Pictures are to be dropped, and only the lines from the one containing "Where should I" through the end of the data below are to be reproduced as written.

§ **INFORMATION PROVIDED**:

%%

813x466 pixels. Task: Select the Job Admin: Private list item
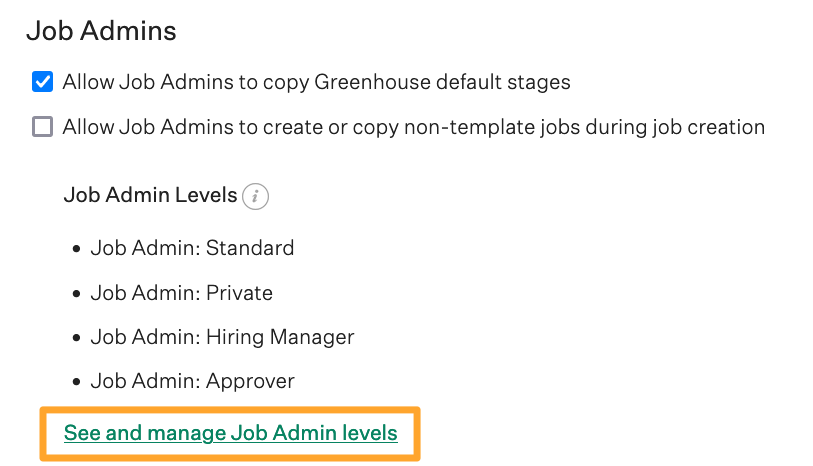tap(181, 293)
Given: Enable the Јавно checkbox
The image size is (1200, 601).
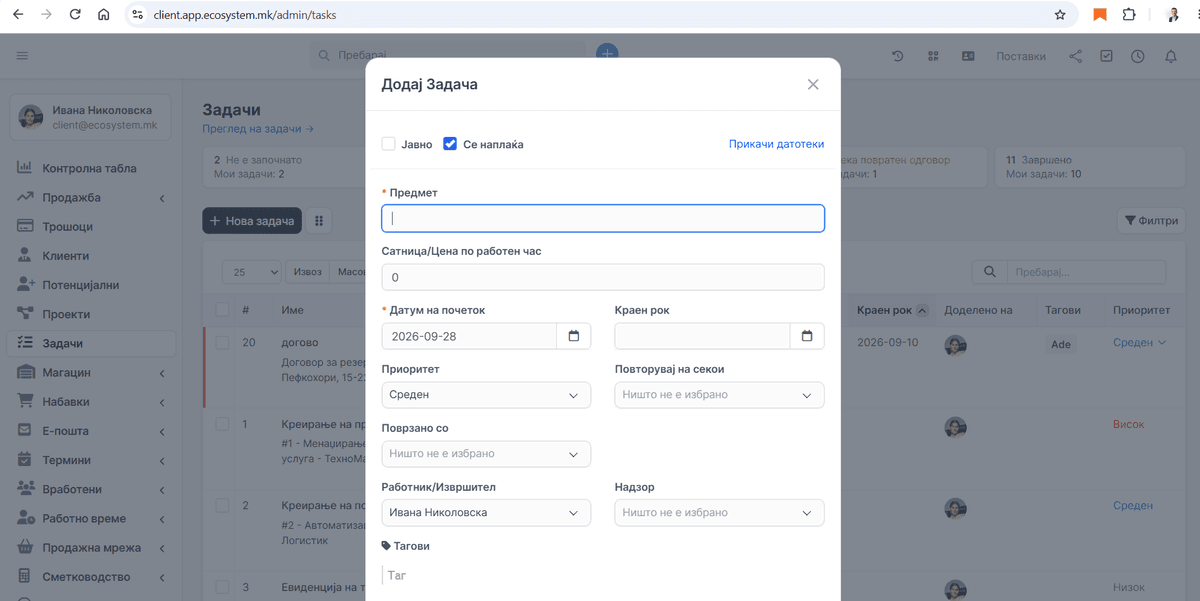Looking at the screenshot, I should (x=388, y=144).
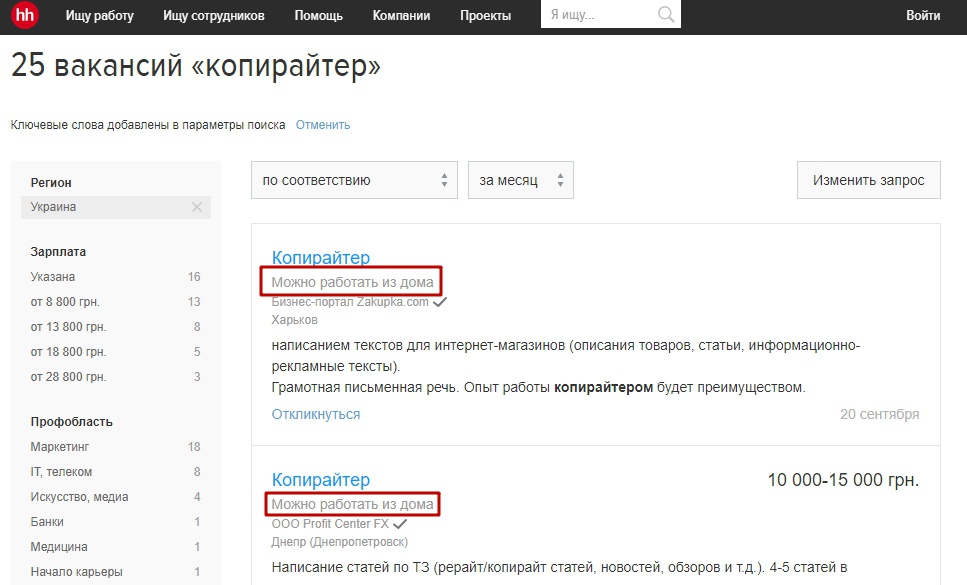Open first Копирайтер vacancy from Zakupka.com

(x=320, y=258)
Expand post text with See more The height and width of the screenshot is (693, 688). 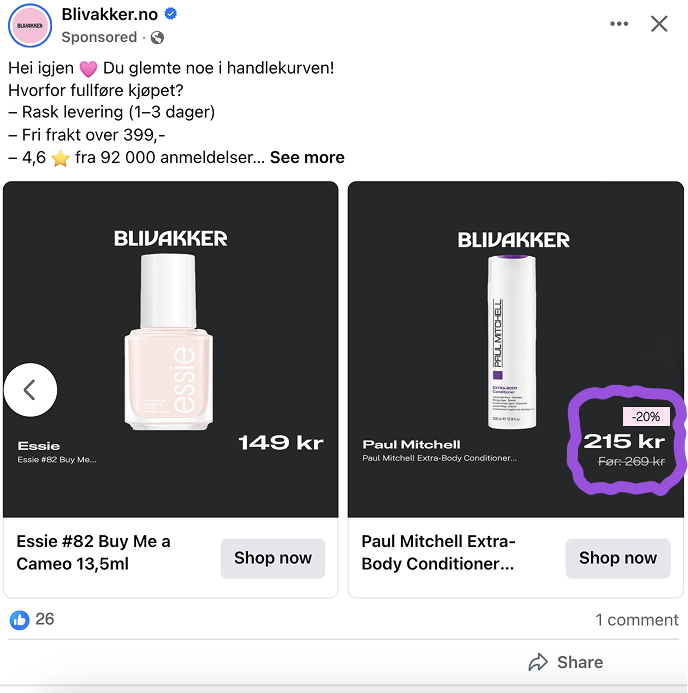pos(307,157)
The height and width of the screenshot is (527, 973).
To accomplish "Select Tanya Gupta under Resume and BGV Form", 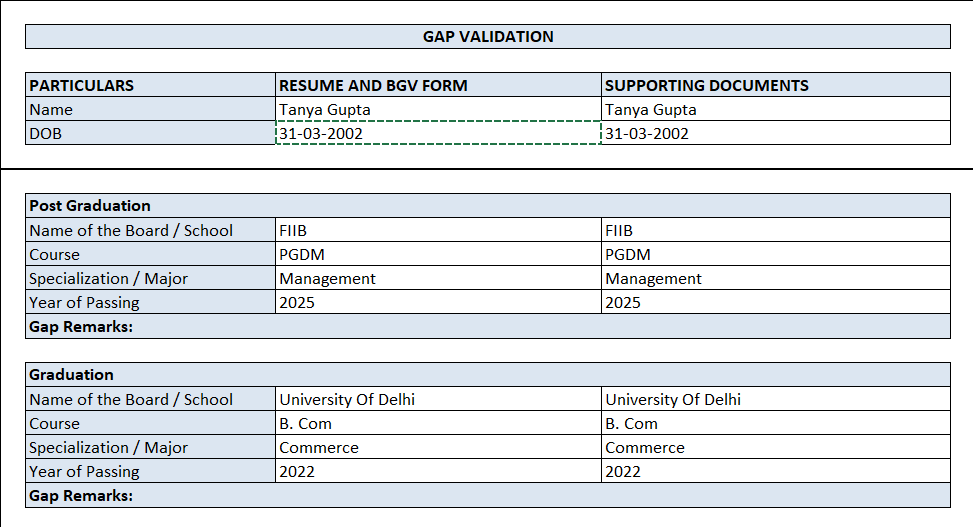I will click(438, 110).
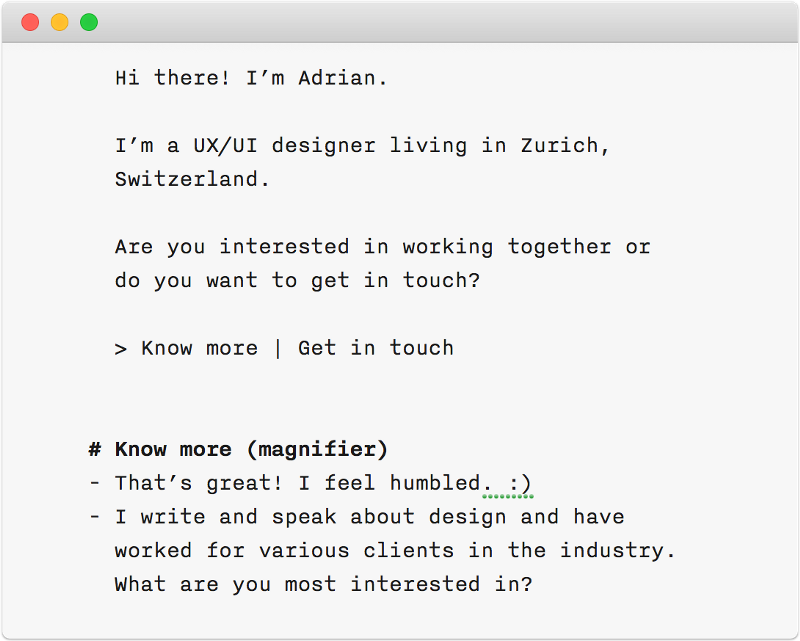Click the pipe separator between the options
The height and width of the screenshot is (641, 800).
tap(278, 348)
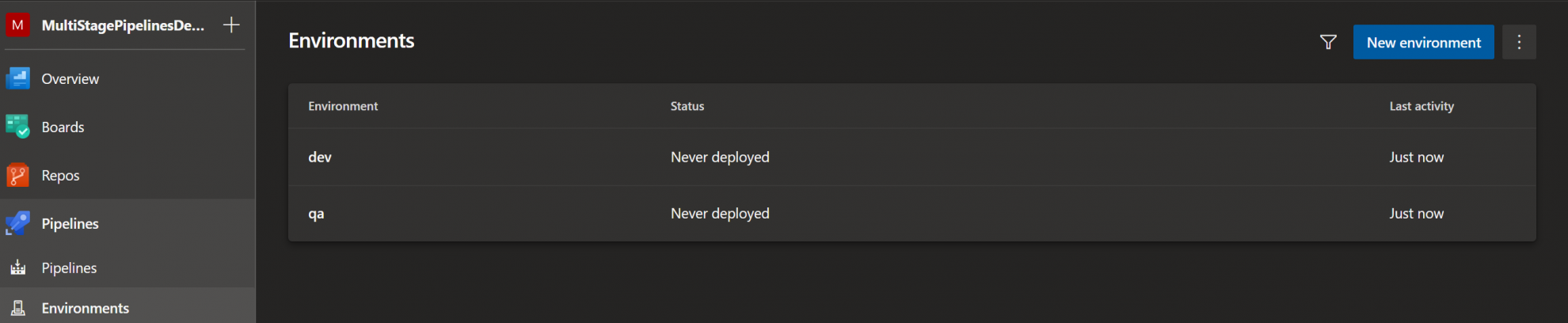Click the Overview sidebar icon

point(17,78)
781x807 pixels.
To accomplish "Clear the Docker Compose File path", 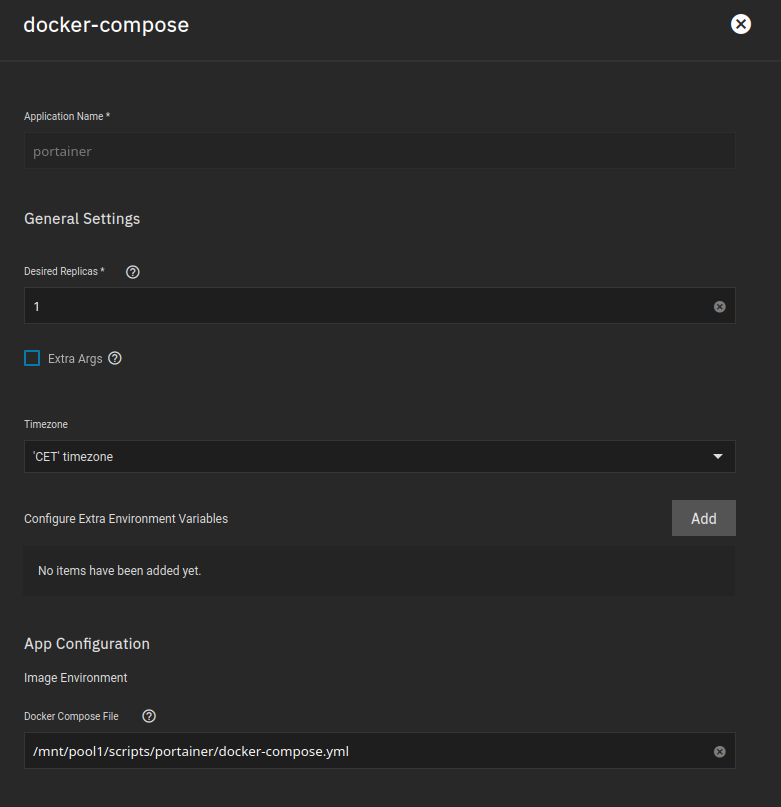I will pyautogui.click(x=719, y=751).
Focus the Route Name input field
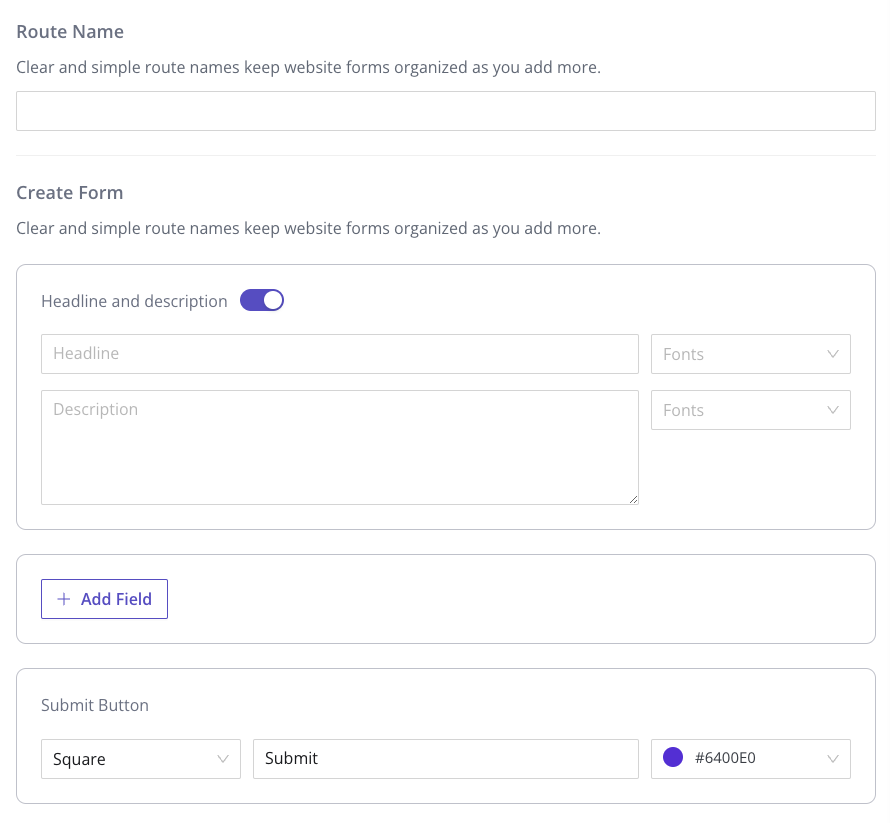The image size is (890, 823). point(445,111)
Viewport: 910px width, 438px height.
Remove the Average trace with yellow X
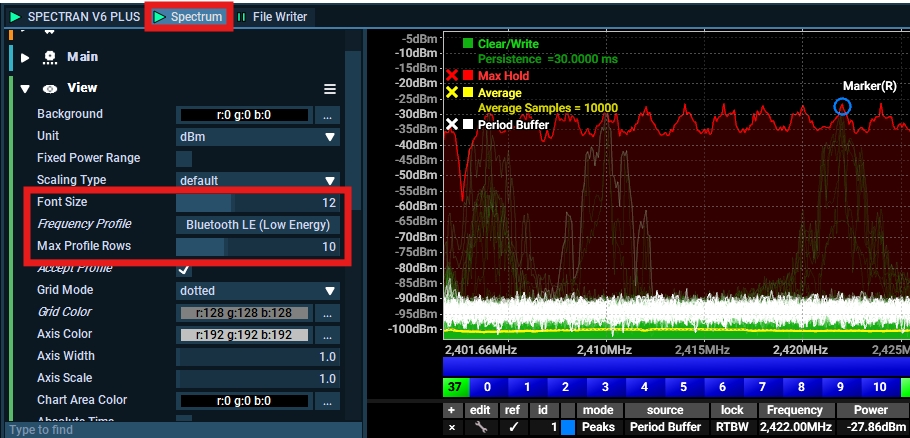coord(452,93)
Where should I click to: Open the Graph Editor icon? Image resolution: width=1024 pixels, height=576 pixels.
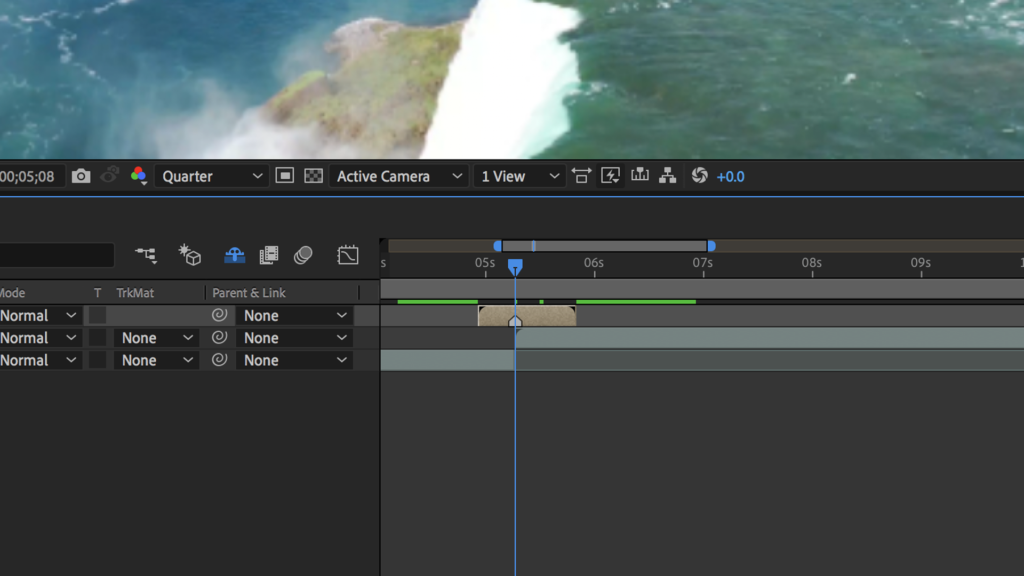tap(348, 255)
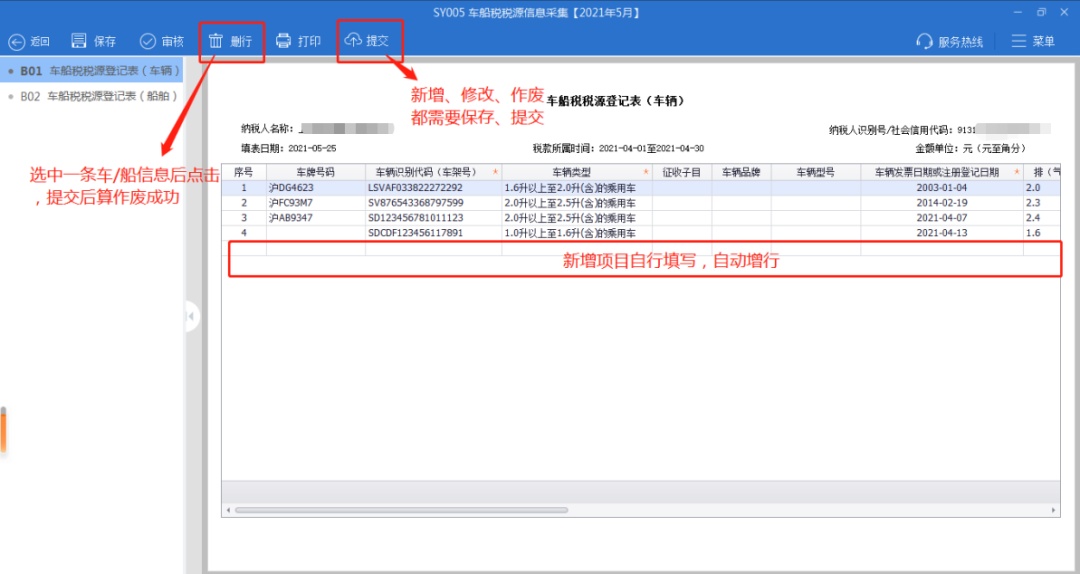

%%

§ **FINISHED TASK**:
Where should I click to: Open the Graph Editor icon? Image resolution: width=1024 pixels, height=576 pixels.
tap(348, 255)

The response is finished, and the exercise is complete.